Buying an energy-efficient oven is not necessarily more expensive, and even if the outlay is greater, the money saved in energy costing means the payback period is relatively short and, from then on, you are saving money. Oven supplier Interbake suggests that the annual bill for an equivalent oven using electricity is around £20,500, whereas with a pellet oven it’s more like £7,600. However, Interbake MD David Dunne points out that the drop in the value of Sterling has had an impact on the take-up of the energy-efficient ovens it supplies. "In the last six months, the cost of the ovens has increased by 25%, due to the devaluation of the currency against the euro."
Interbake currently acts as agent for Italian manufacturer Trezza Forni, distributing its Steam Tube Deck Oven, which also uses a wood-pellet burner. "The whole concept with this type of oven is that it’s a very mellow bake and the burner heats refractory material, more or less like brickwork inside a furnace, and the furnace heats steam tubes that run throughout the baking chambers," says Dunne.
However, as the ovens are Italian, they are priced in euros and, due to the volatile currency fluctuations of late, Dunne says that, in one instance, it actually cost them money to sell one of these ovens.

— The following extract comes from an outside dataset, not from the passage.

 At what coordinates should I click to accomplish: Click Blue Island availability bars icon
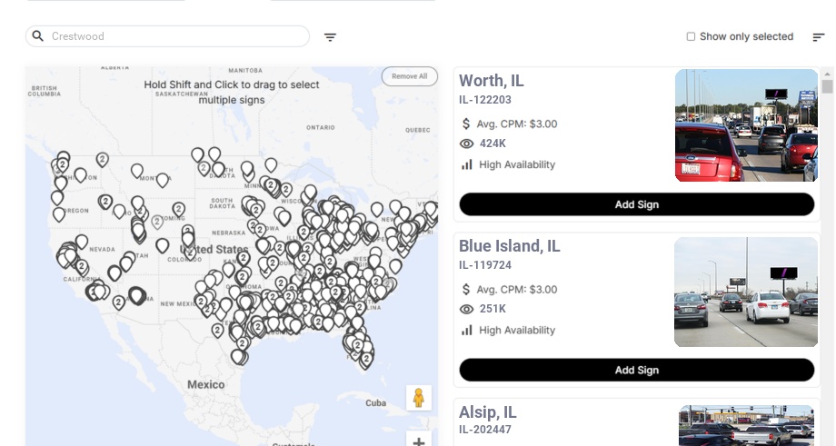[467, 330]
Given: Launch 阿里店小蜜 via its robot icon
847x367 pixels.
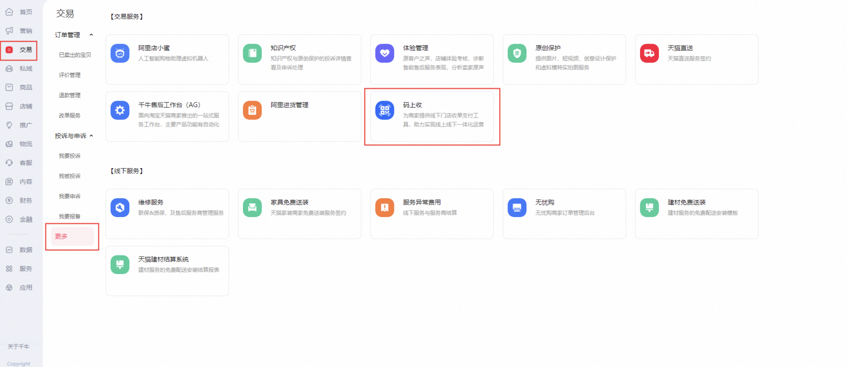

The company sold the machine for £56k, but, as it was manufactured abroad and had a 12-week delivery time, by the time the transaction went through, the currency fluctuations meant it actually cost Interbake money to sell it. The firm has now added a clause to orders, which states the quote in the currency it will be purchased in, based on the current exchange rate.
In terms of financing new ovens, there are several opportunities for bakers. Fleck managed to secure a grant from his local council on the premise that the new oven would increase efficiency, up production and, within two years, enable the company to take on extra staff. The Carbon Trust also provided him with an interest-free loan to cover the rest. (The Carbon Trust offers interest-free loans to businesses trying to do their bit - up to £200,000 over a four-year period, but bakers need to approach them before they purchase their new bit of kit.)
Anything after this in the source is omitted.